Layers, Neurons, and Activations: The Building Blocks¶

A neural network is organized into layers of neurons. For MNIST, a simple architecture might use 784 input neurons (one per pixel), two hidden layers of 16 neurons each, and 10 output neurons (one per digit class). Each neuron holds an activation value between 0 and 1, representing how “on” or “off” that feature detector is.

The connections between layers are where the learning happens. Each connection carries a weight \(w\), and each neuron has a bias \(b\). A neuron computes a weighted sum of all incoming activations, adds its bias, then applies a nonlinear activation function:

\[a^{(l)} = \sigma\left(\sum_j w_j \cdot a_j^{(l-1)} + b\right)\]

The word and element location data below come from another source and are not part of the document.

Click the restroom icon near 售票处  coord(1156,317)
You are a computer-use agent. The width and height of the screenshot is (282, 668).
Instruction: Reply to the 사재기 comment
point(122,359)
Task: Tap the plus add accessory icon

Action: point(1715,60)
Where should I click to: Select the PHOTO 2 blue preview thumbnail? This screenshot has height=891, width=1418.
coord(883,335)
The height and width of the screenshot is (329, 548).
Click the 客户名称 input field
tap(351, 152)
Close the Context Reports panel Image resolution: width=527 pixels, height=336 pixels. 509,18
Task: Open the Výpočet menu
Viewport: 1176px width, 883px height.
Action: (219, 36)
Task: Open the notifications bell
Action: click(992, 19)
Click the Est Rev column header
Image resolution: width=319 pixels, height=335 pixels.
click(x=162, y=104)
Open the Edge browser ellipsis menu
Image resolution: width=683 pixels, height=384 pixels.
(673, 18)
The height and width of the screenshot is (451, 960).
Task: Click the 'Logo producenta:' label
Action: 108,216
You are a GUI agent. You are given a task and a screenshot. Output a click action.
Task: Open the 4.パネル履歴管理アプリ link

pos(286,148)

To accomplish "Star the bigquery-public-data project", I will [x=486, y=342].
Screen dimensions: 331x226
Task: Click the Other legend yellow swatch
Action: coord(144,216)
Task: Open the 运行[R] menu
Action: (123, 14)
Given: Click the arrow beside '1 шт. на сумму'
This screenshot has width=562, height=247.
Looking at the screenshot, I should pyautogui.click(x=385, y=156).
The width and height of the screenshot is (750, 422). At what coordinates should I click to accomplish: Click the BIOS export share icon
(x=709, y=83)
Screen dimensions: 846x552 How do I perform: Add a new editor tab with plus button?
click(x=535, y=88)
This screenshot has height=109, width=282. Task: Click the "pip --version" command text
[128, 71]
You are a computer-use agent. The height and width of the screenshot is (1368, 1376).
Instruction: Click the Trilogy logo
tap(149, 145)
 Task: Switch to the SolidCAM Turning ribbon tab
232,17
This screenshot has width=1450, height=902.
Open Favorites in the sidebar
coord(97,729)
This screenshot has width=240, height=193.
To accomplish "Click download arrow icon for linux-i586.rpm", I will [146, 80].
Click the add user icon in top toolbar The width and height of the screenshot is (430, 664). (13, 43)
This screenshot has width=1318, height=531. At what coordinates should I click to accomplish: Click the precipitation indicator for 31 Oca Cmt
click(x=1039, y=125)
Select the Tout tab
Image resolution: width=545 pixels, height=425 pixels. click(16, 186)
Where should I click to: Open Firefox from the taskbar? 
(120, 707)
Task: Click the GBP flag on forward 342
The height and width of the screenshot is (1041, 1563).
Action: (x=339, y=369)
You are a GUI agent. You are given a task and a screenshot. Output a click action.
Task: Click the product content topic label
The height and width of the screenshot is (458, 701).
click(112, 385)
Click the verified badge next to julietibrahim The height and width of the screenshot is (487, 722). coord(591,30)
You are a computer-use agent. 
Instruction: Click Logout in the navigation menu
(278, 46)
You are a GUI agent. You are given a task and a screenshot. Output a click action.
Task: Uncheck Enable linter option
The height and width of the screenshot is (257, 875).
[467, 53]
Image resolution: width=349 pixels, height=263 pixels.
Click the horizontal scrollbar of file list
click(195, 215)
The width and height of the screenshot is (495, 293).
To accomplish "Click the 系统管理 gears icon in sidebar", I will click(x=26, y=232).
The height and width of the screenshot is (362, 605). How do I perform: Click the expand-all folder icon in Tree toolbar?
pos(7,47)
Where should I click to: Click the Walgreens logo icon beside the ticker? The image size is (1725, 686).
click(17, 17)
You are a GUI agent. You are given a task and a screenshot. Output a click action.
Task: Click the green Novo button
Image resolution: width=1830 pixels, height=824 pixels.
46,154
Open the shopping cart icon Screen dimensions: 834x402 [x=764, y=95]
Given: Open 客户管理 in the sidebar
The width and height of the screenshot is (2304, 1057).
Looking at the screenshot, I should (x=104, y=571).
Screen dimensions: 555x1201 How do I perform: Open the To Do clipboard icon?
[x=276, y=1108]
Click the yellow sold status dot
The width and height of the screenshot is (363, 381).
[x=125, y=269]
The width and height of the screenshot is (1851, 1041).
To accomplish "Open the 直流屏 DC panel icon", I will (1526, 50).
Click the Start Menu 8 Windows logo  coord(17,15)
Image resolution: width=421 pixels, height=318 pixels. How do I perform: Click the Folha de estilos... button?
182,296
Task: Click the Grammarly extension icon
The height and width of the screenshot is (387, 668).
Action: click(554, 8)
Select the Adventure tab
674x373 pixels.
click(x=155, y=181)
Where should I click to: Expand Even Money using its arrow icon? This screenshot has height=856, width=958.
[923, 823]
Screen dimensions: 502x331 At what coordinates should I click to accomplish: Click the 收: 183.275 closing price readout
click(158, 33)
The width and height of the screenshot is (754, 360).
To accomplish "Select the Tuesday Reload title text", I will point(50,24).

In matrix notation for an entire layer: \(\vec{a}^{(l)} = \sigma(W^{(l)} \vec{a}^{(l-1)} + \vec{b}^{(l)})\). The weight matrix \(W\) encodes which patterns from the previous layer each neuron cares about, while biases set the threshold for activation. The total number of learnable parameters (weights + biases) determines the network’s capacity – for this architecture, roughly 13,000 parameters must be tuned during training.

# Visualize network
print("Network: 784 → 16 → 16 → 10")
print("Total parameters: ~13,000")

The Activation Function: Introducing Nonlinearity¶

Without activation functions, stacking layers would be pointless – a sequence of linear transformations is just another linear transformation (\(W_2 W_1 \vec{x} = W_{combined} \vec{x}\)). The sigmoid function \(\sigma(x) = \frac{1}{1 + e^{-x}}\) was historically the first widely used activation function. It smoothly squashes any real number into the range \((0, 1)\), which can be interpreted as a probability or a “firing rate.”

For large positive inputs, \(\sigma(x) \approx 1\) (neuron is “on”); for large negative inputs, \(\sigma(x) \approx 0\) (neuron is “off”); and near zero, the transition is smooth and differentiable – this differentiability is critical for training via gradient descent. Modern networks often use ReLU (\(\max(0, x)\)) instead of sigmoid because it avoids the “vanishing gradient” problem where sigmoid’s flat tails cause gradients to shrink to near-zero in deep networks, making learning extremely slow.

Looking Ahead: From Structure to Learning¶

Understanding the architecture is only half the story. A randomly initialized neural network produces garbage outputs – it needs to learn by adjusting its weights and biases to minimize prediction errors. The next chapter introduces gradient descent, the optimization algorithm that makes this possible. The key mathematical challenge: with 13,000 parameters, how do you figure out which direction to nudge each one? The answer involves calculus (derivatives), linear algebra (matrix operations), and a clever algorithm called backpropagation that computes all necessary gradients in a single backward pass through the network.